三、被告與同案被告黃如鉑偽造「南亞塑膠工業股份有限公司新港廠」、「陳添丁」、「王偉宇」、「陸軍兵工整備發展中心」及「中校林立鈞」之印章,進而偽造登基公司與「南亞塑膠工業股份有限公司新港廠」及「陸軍兵工整備發展中心」簽訂之訂貨合約書,持以向往來廠商詐取支票,自足以生損害於南亞塑膠工業股份有限公司新港廠、陸軍兵工整備發展中心、陳添丁、王偉宇及林立鈞之權益。核被告所為,係犯刑法第二百零十六條、第二百十條之行使偽造私文書罪及同法第三百三十九條第一項之詐欺取財罪。被告偽造印章、印文為偽造私文書之階段行為,偽造私文書後持以行使,其偽造私文書之低度行為復為行使偽造私文書之高度行為所吸收,均不另論罪。被告與黃如鉑二人間,具有犯意之聯絡及行為之分擔,均為共同正犯。又被告與黃如鉑利用不知情之東憶刻印店刻印人員偽刻印章,為間接正犯。被告等所為上開多次行使偽造私文書及詐欺取財犯行,均時間緊接,犯罪構成要件相同,顯皆係基於概括犯意反覆為之,為連續犯,俱應依刑法第五十六條規定論以連續犯之一罪,並加重其刑。再被告二人所犯上開連續行使偽造私文書與連續詐欺取財罪間,有方法結果之牽連關係,為牽連犯,應從一重依連續行使偽造私文書罪處斷。

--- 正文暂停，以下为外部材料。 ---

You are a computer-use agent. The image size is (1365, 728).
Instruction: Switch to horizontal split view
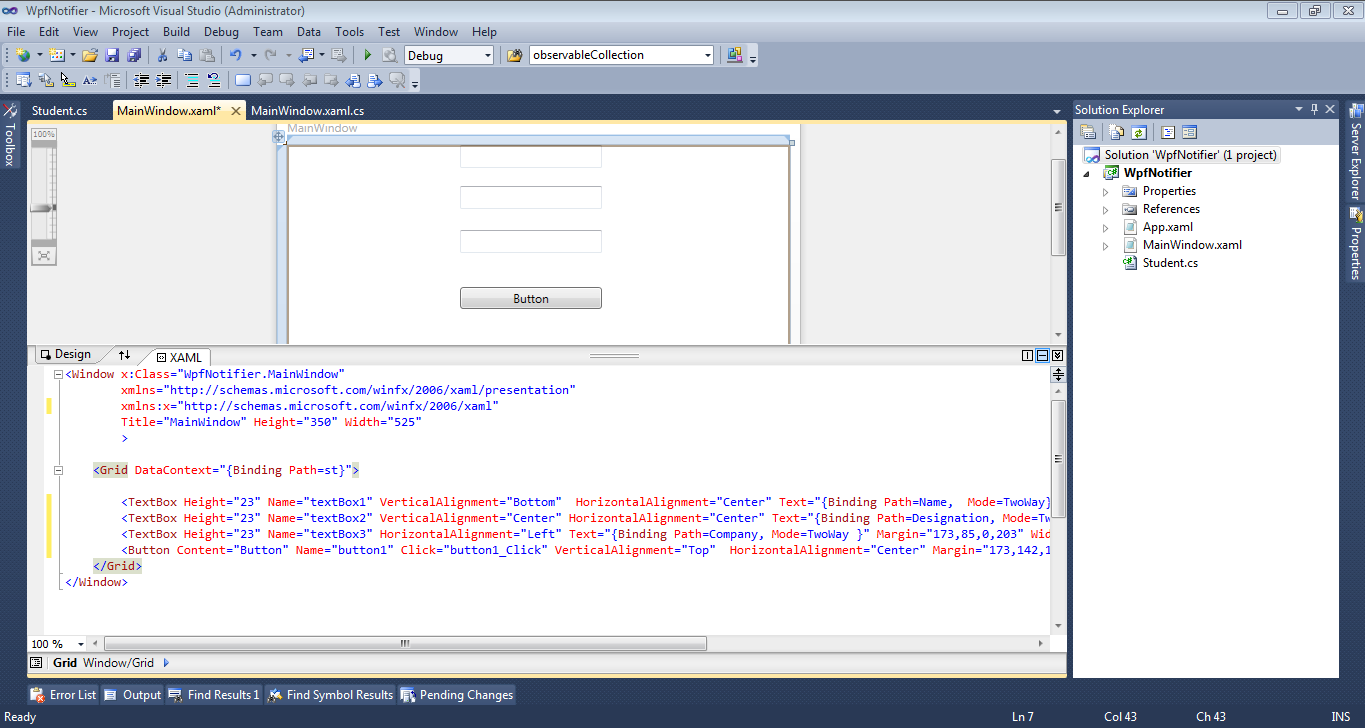point(1042,355)
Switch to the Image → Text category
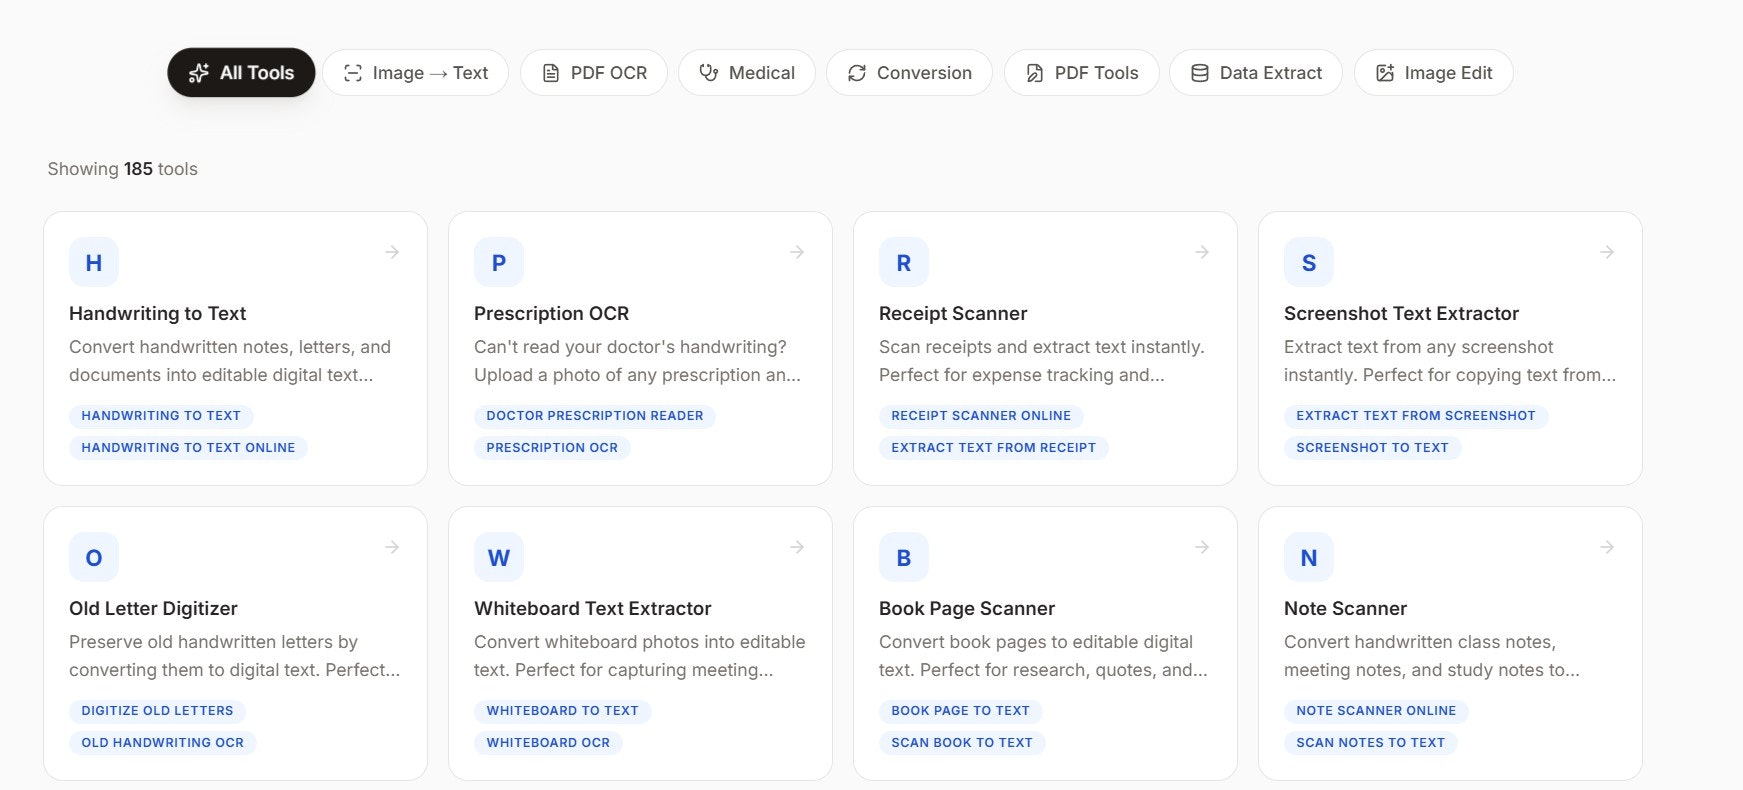The image size is (1743, 790). click(415, 73)
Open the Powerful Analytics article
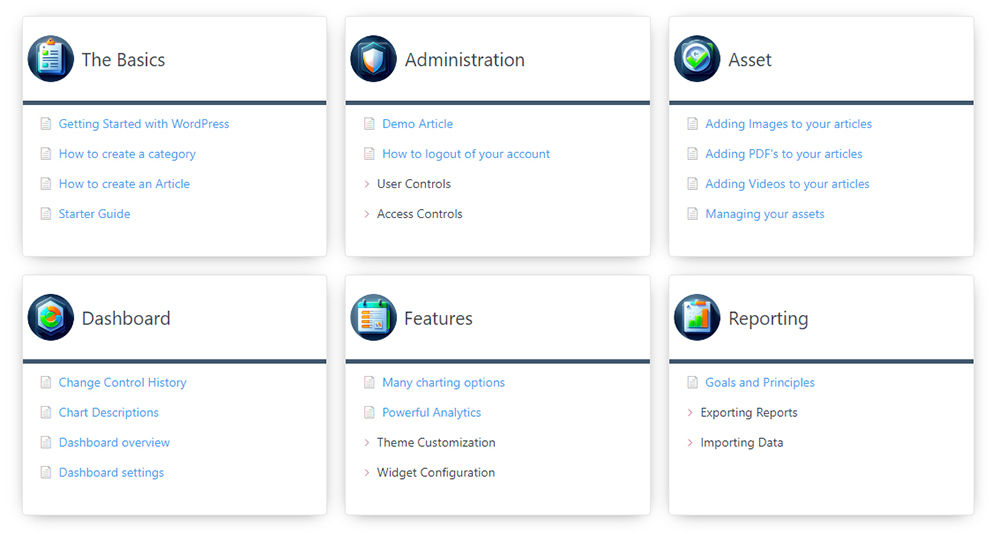This screenshot has height=534, width=1000. click(431, 413)
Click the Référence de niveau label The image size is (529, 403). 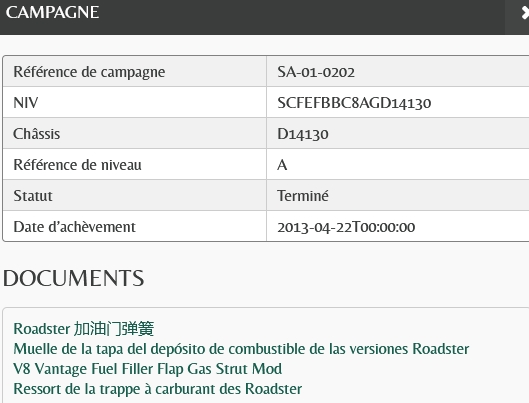78,165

公訴人雖認被告偽造登基公司與兵整中心簽訂之合約書部分,係犯刑法第二百十一條之偽造公文書罪;惟按陸軍兵工整備發展中心固屬國防部所屬之機構,然其基於私人之地位與人民訂立買賣契約,獲取所需物品之行為,應屬私法上之契約行為。本案被告與黃如鉑共同偽造之兵整中心訂貨合約書,乃私法上之買賣關係,與公權力之行使無關,是被告等此部分所犯應係觸犯刑法第二百十條之偽造私文書罪,而非同法第二百十一條之偽造公文書罪,惟因此部分與前開論罪科刑之偽造私文書及詐欺取財部分,分別係屬實質上一罪及裁判上一罪關係關係,爰不另為無罪之諭知。又被告所行騙支票之往來廠商,除銘泰工業社、金沅興公司、源豐公司、中南公司、唯誠電器行、新美功公司、立捷旺公司、益民自控、宏裕公司,係由黃如鉑提出偽造之兵整中心合約書,以取信該等廠商外,其餘廠商均僅係以口頭告知有合約之方式,使之陷於錯誤而同意交換支票,此業據各該負責人到庭說明無訛,此部分以口頭詐騙即無行使偽造私文書犯行可言,惟因公訴意旨認係與已起訴之詐欺取財犯行間,有牽連犯裁判上一罪之關係,爰不另為無罪之諭知。又同案被告黃如鉑於自首時,雖列出明細稱有向王族電氣公司(負責人廖登順)及冠登電機有限公司(負責人黃俊雄)行詐以交換支票使用;然經訊之證人廖登順證稱:其並未簽發支票與登基公司或黃如鉑交換支票使用,而係因其前往大陸經商,將支票託黃如鉑保管,黃如鉑逕行簽發支票使用等語;另證人黃俊雄則證稱:其係應甲○○之要求簽發支票,供甲○○資金調度使用,簽發支票當時,甲○○並未提出任何合約書,或向其陳稱與兵整中心有合約,需製造業績等,而是事後才聽聞關於合約書之事等語。則此部分亦難認被告有對該二廠商詐欺取得支票使用之情事,然因公訴意旨亦認此部分與已起訴部分,有連續犯裁判上一罪之關係,亦不另為無罪之諭知。原審法院因認被告罪證明確,而予論科,固屬有據,然原判決就被告詐騙之往來廠商為何,並未具體認定,且未審被告僅對前述銘泰工業社等九家往來廠商,以提出偽造合約書之方式,詐騙取得交換支票使用,而泛稱對全部被騙廠商均有行使偽造私文書之犯行,均有未當。被告上訴意旨否認有行使偽造私文書及詐欺取財犯行,雖無理由,然原判決既有前揭可議,仍應由本院將原判決關於被告部分撤銷改判。爰審酌被告明知登基公司早已週轉不靈,仍蓄意行騙,受害廠商多達二十四家,詐欺取得之支票金額逾二千餘萬元以上,危害社會交易秩序甚鉅,其身為公司主事者,事後又飾詞卸責,姑念其於所交付被害廠商之支票退票後,已與部分廠商解決等一切情狀,量處如主文第二項所示之刑示懲。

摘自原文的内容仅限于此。